History of The Term
The horopter was first discovered in the eleventh century by the Arabian or Persian scholar Ibn al-Haytham, known to the west as "Alhazen". He built on the binocular vision work of Ptolemy and discovered that objects lying on a horizontal line passing through the fixation point resulted in single images, while objects a reasonable distance from this line resulted in double images. It was only later that this line was shown to actually be a circular plane surrounding the viewer's head.

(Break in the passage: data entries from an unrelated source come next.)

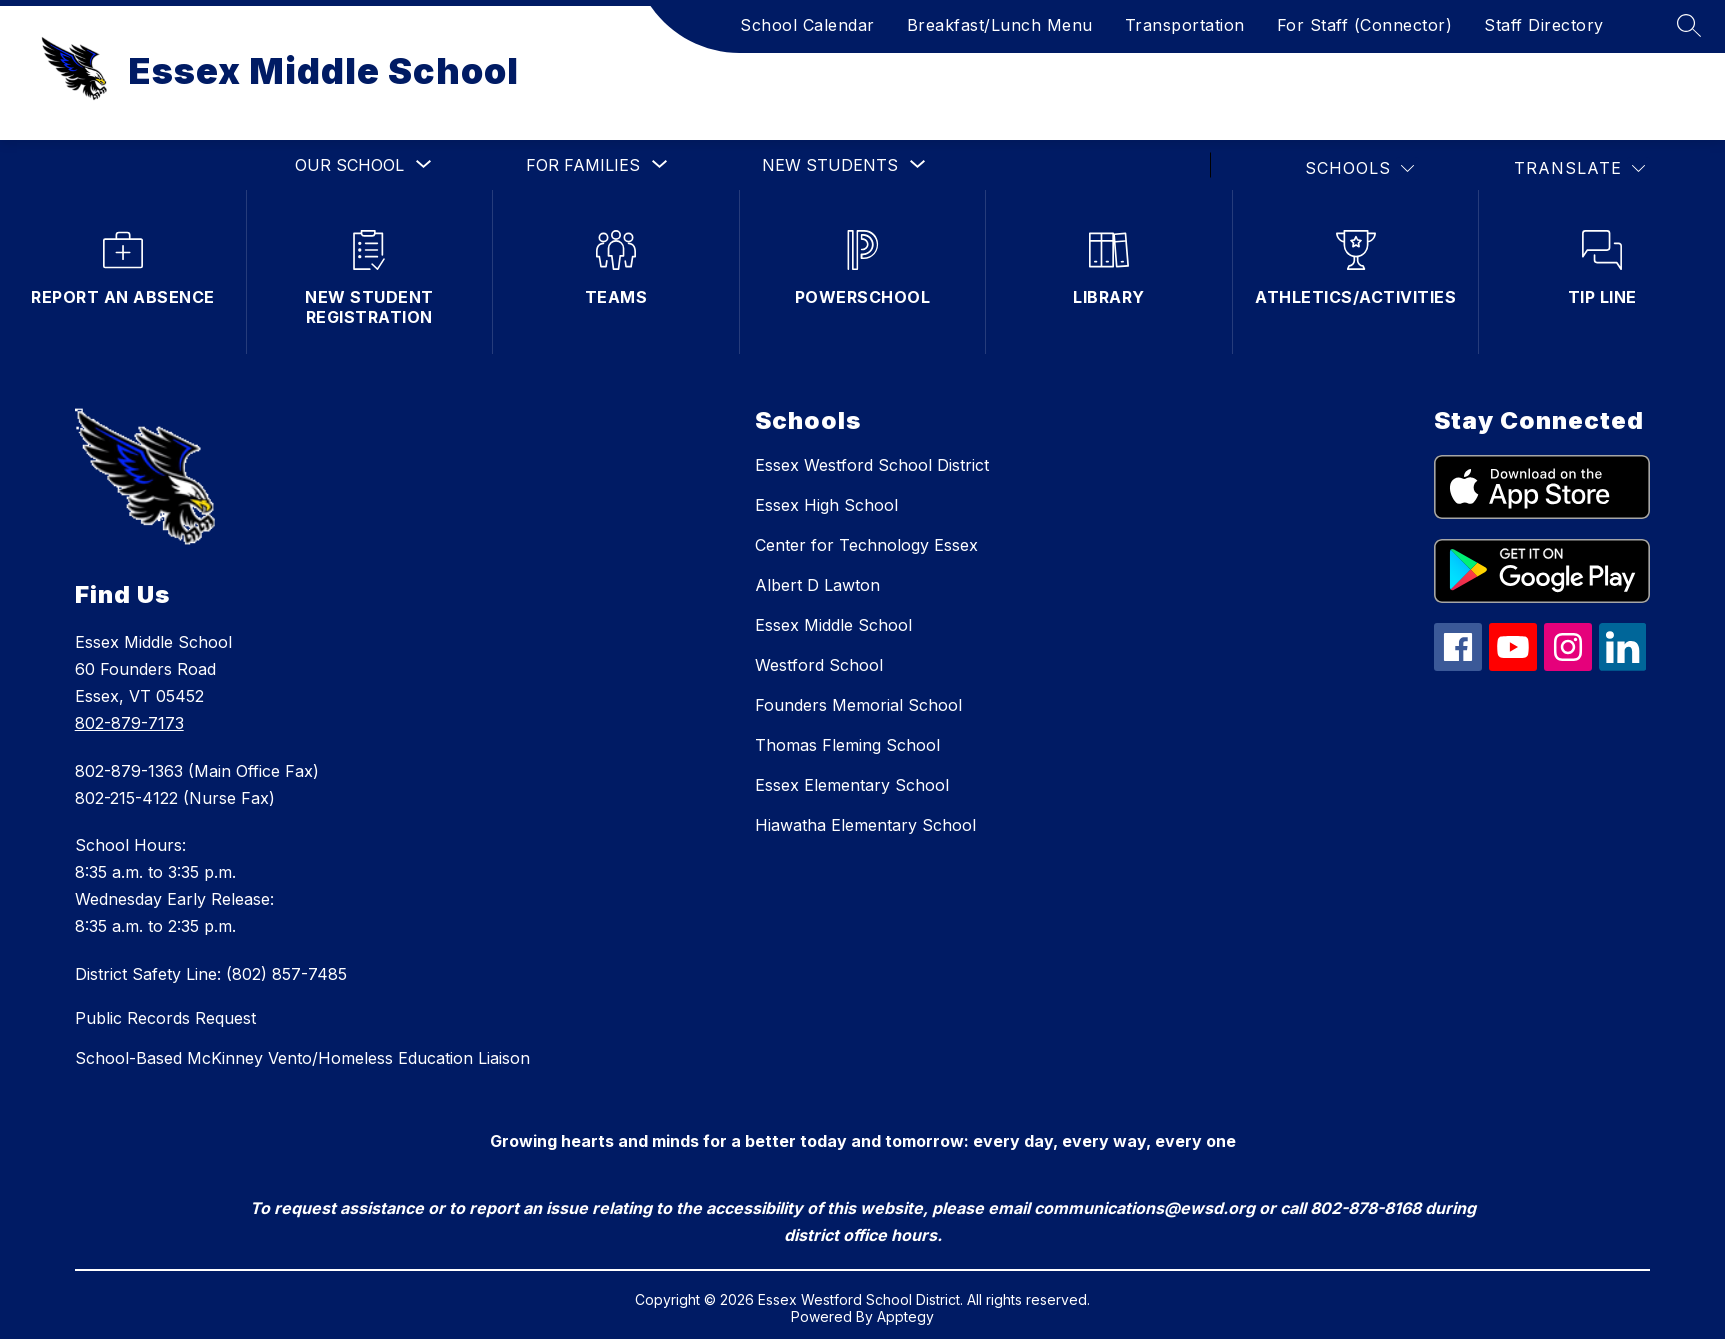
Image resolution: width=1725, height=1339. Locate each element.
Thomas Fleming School (847, 745)
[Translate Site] (1579, 168)
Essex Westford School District (872, 465)
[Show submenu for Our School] (349, 165)
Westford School (819, 665)
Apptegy (905, 1316)
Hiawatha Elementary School (865, 825)
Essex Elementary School (852, 785)
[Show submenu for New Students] (830, 165)
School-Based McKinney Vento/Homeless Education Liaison (302, 1058)
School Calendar (807, 25)
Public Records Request (165, 1018)
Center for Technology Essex (866, 545)
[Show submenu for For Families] (583, 165)
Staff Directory (1544, 25)
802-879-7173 (129, 723)
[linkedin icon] (1623, 665)
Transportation (1185, 25)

The term horopter was introduced by Franciscus Aguilonius in the second of his six books in optics in 1613. In 1818, Gerhard Vieth argued from geometry that the horopter must be a circle passing through the fixation-point and the centers of the lenses of the two eyes. A few years later Johannes Müller made a similar conclusion for the horizontal plane containing the fixation point, although he did expect the horopter to be a surface in space (i.e., not restricted to the horizontal plane). The theoretical/geometrical horopter in the horizontal plane became known as the Vieth-Müller circle. Howarth later clarified that the geometrical horopter is not a complete circle, but only its larger arc ranging from one nodal point (center of the eye lens) to the other.
In 1838, Charles Wheatstone invented the stereoscope, allowing him to explore the empirical horopter. He found that there were many points in space that yielded single vision; this is very different from the theoretical horopter, and subsequent authors have similarly found that the empiral horopter deviates from the form expected on the basis of simple geometry.